■ ACTIONS TO TAKE
(A) In the cherry preserves recipe below, rewrite the paragraph beginning "Discard any blemished cherries" as a short numbered list of steps, keeping its main facts.
(B) List every ingredient that the cherry preserves recipe below puts into the pot.
(C) Carry the cherry preserves recipe below forward from its last sentence, adding the next steps.

— START SELECTED EXCERPT —

Note: Cherries are naturally low in pectin; in order for them to gel when cooked with only sugar or honey, they must be simmered long and slow over very low heat. But it's an exquisite recipe, worthy of your time and money. During cooking, the cherries become profoundly sweet and chewy, and every spoonful tastes like fruit and sun reduced to a single flavor.

Discard any blemished cherries. Remove and discard the stems from the cherries. Remove the pits. With some varieties, this can be done by simply squeezing the fruit until the pit pops out, leaving the cherry whole. However, other varieties have more tenacious pits and require the use of a cherry pitter. Another method is to slit the cherry open with a knife and pick out the pit. Set the pitted cherries aside.

Put the sugar and water in a large, heavy-bottomed, non-reactive pot. Let stand, stirring occasionally, until the sugar dissolves, 5 or 10 minutes. Add the star anise and simmer over low heat, stirring from time to time, for 15 minutes. Remove the star anise and stir in the pitted cherries and the honey. Raise the heat and bring to a boil. Then again reduce the heat to low and simmer for about 1 3/4 hours, increasing the heat to medium-low after about 1 1/2 hours. Be careful the preserves do not scorch.

— END SELECTED EXCERPT —
— START RECORD SET —

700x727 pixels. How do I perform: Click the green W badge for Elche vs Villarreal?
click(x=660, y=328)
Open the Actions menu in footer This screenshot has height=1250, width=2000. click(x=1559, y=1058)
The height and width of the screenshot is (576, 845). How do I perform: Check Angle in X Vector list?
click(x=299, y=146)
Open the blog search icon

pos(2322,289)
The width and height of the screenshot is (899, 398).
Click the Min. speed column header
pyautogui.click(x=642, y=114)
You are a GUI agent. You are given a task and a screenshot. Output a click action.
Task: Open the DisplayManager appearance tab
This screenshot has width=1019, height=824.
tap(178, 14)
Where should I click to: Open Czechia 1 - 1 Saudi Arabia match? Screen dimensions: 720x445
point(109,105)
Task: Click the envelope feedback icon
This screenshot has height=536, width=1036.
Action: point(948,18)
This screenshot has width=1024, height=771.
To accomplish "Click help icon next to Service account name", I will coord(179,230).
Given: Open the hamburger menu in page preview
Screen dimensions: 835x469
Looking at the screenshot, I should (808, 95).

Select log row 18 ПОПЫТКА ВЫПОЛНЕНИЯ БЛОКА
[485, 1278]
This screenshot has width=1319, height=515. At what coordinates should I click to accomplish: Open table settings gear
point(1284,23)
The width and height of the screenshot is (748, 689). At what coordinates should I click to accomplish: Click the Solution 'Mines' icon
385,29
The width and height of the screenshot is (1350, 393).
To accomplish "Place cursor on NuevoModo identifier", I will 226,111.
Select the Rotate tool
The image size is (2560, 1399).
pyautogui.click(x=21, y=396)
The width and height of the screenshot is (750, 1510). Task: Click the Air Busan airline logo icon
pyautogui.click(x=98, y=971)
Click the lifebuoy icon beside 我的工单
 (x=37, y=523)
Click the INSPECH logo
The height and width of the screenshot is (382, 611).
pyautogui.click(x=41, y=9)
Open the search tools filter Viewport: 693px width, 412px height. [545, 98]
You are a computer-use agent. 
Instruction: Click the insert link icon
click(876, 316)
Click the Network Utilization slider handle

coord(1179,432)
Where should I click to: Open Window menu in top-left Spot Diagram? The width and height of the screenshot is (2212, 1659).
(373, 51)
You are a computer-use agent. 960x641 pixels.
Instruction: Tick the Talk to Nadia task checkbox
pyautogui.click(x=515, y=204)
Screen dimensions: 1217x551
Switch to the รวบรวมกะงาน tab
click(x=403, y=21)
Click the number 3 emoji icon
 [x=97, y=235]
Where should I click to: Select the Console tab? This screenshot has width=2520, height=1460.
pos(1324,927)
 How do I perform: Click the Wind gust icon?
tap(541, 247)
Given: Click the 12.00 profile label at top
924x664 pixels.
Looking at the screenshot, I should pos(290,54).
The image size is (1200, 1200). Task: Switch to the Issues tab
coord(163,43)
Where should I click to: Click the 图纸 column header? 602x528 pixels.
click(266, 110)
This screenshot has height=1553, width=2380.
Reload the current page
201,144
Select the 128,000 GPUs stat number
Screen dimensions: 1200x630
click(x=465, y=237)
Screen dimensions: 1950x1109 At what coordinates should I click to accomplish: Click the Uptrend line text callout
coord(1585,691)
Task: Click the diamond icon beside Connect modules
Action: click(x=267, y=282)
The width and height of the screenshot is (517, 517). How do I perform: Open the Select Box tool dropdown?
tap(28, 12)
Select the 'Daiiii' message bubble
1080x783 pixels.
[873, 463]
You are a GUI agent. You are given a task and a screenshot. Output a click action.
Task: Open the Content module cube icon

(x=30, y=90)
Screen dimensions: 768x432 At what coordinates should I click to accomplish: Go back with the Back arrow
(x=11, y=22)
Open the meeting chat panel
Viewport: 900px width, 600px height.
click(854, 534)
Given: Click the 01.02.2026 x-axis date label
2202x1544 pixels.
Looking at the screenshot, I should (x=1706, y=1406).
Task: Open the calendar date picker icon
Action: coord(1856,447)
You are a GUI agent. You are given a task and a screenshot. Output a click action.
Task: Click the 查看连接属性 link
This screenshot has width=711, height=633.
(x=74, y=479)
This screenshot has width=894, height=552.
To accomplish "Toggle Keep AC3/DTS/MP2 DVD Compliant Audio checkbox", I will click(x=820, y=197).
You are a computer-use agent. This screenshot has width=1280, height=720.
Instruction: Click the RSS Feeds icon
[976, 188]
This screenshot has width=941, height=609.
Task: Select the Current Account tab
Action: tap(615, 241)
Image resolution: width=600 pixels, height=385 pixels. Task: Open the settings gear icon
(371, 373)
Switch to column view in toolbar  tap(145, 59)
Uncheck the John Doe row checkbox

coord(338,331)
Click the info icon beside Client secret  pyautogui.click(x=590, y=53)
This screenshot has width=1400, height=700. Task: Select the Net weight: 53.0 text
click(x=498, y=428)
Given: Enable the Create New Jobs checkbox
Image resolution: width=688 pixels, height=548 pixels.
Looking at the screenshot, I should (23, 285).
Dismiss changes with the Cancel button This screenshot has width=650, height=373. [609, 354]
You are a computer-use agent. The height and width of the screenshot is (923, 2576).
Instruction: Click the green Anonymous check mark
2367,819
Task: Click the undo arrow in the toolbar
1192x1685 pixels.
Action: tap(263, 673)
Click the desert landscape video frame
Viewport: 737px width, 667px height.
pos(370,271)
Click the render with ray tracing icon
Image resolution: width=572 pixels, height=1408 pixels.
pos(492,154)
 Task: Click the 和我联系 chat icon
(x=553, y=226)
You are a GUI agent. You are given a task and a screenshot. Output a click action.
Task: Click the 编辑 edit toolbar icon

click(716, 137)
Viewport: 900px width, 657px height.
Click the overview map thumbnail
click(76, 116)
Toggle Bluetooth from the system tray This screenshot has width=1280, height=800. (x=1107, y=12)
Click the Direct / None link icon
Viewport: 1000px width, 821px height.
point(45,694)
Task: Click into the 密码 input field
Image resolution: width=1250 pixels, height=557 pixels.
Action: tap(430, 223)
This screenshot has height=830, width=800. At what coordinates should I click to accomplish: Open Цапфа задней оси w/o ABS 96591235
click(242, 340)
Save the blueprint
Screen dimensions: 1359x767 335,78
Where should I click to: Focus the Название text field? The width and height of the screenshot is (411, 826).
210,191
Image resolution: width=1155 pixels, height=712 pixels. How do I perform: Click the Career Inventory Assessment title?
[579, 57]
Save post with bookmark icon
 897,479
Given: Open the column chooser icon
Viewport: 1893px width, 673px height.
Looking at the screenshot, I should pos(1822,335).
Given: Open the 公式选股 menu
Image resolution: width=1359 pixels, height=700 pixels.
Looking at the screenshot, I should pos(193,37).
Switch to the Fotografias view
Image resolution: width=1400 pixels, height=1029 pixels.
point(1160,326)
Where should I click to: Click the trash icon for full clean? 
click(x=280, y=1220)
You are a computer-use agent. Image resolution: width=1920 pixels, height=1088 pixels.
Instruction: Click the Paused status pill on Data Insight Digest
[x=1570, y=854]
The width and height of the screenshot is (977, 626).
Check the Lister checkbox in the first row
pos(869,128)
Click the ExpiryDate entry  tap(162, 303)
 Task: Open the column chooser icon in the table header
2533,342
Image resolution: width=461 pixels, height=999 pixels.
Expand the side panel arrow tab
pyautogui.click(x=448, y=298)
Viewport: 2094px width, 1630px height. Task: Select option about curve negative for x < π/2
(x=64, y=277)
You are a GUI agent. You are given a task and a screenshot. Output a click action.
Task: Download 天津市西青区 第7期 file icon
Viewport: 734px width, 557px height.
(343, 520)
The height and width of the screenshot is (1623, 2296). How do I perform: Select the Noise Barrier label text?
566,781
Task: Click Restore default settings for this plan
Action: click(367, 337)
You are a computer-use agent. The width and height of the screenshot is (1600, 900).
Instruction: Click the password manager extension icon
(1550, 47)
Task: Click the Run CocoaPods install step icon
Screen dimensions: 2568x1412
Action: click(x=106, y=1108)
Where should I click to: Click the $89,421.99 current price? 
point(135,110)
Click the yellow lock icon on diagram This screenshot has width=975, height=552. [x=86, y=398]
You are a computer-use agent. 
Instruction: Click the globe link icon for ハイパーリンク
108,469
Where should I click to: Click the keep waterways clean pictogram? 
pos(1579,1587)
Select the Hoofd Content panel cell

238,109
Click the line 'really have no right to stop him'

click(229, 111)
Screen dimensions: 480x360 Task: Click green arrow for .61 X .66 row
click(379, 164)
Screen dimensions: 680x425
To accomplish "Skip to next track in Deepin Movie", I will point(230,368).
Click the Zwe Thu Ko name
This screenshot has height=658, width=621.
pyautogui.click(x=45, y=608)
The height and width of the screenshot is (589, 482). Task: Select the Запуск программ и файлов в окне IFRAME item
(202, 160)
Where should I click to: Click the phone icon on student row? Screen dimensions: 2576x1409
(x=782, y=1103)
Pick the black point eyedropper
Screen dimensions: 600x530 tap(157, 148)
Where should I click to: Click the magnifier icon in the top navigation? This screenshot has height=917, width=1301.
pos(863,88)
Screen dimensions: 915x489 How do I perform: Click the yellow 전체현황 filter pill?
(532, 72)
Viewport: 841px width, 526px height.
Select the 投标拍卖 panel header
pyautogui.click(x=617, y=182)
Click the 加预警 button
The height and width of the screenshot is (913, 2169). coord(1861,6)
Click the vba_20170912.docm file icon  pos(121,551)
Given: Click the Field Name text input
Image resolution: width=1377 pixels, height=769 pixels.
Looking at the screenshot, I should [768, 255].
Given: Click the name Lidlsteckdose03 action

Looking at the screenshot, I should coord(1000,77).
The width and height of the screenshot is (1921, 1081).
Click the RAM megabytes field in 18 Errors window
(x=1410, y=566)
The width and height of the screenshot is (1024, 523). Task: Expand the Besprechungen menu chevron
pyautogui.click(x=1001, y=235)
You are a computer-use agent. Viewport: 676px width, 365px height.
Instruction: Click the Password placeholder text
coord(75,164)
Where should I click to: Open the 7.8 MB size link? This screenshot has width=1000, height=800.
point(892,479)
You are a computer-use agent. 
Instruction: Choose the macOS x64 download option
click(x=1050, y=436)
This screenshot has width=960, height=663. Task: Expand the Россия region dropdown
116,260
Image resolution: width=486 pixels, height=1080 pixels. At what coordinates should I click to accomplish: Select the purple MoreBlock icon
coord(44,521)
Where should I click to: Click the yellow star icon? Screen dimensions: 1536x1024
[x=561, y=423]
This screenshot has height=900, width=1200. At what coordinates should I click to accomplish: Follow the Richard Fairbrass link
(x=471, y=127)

— END RECORD SET —

■ OUTPUTS
(A)
1. Throw out any blemished cherries.
2. Remove and discard the stems.
3. Remove the pits. With some varieties, squeezing the fruit pops the pit out and leaves the cherry whole. Varieties with more tenacious pits need a cherry pitter. Another option is to slit each cherry with a knife and pick out the pit.
4. Set the pitted cherries aside.

(B)
- Cherries
- Sugar
- Water
- Star anise
- Honey

(C)
Meanwhile, wash 8 half-pint or 4 pint jars. Keep hot until needed. Prepare lids as manufacturer directs.

After the first 45 minutes of cooking the preserves, begin to test for the gel point with your thermometer. Take off the heat when the thermometer reads 220 degrees at sea level to 1,000 feet (218 degrees at 1,000 feet; 216 degrees at 2,000 feet; 214 degrees at 3,000 feet; 212 degrees at 4,000 feet; 211 degrees at 5,000 feet; 209 degrees at 6,000 feet; 207 degrees at 7,000 feet; 205 degrees at 8,000 feet).

Ladle the hot preserves into 1 hot jar at a time, leaving 1/4-inch head space. Wipe jar rim with a clean, damp cloth. Attach lid. Fill and close remaining jars. Process pints or half pints in a boiling-water canner for 10 minutes (15 minutes at 1,000 to 6,000 feet; 20 minutes above 6,000 feet).

This recipe yields about 4 pints.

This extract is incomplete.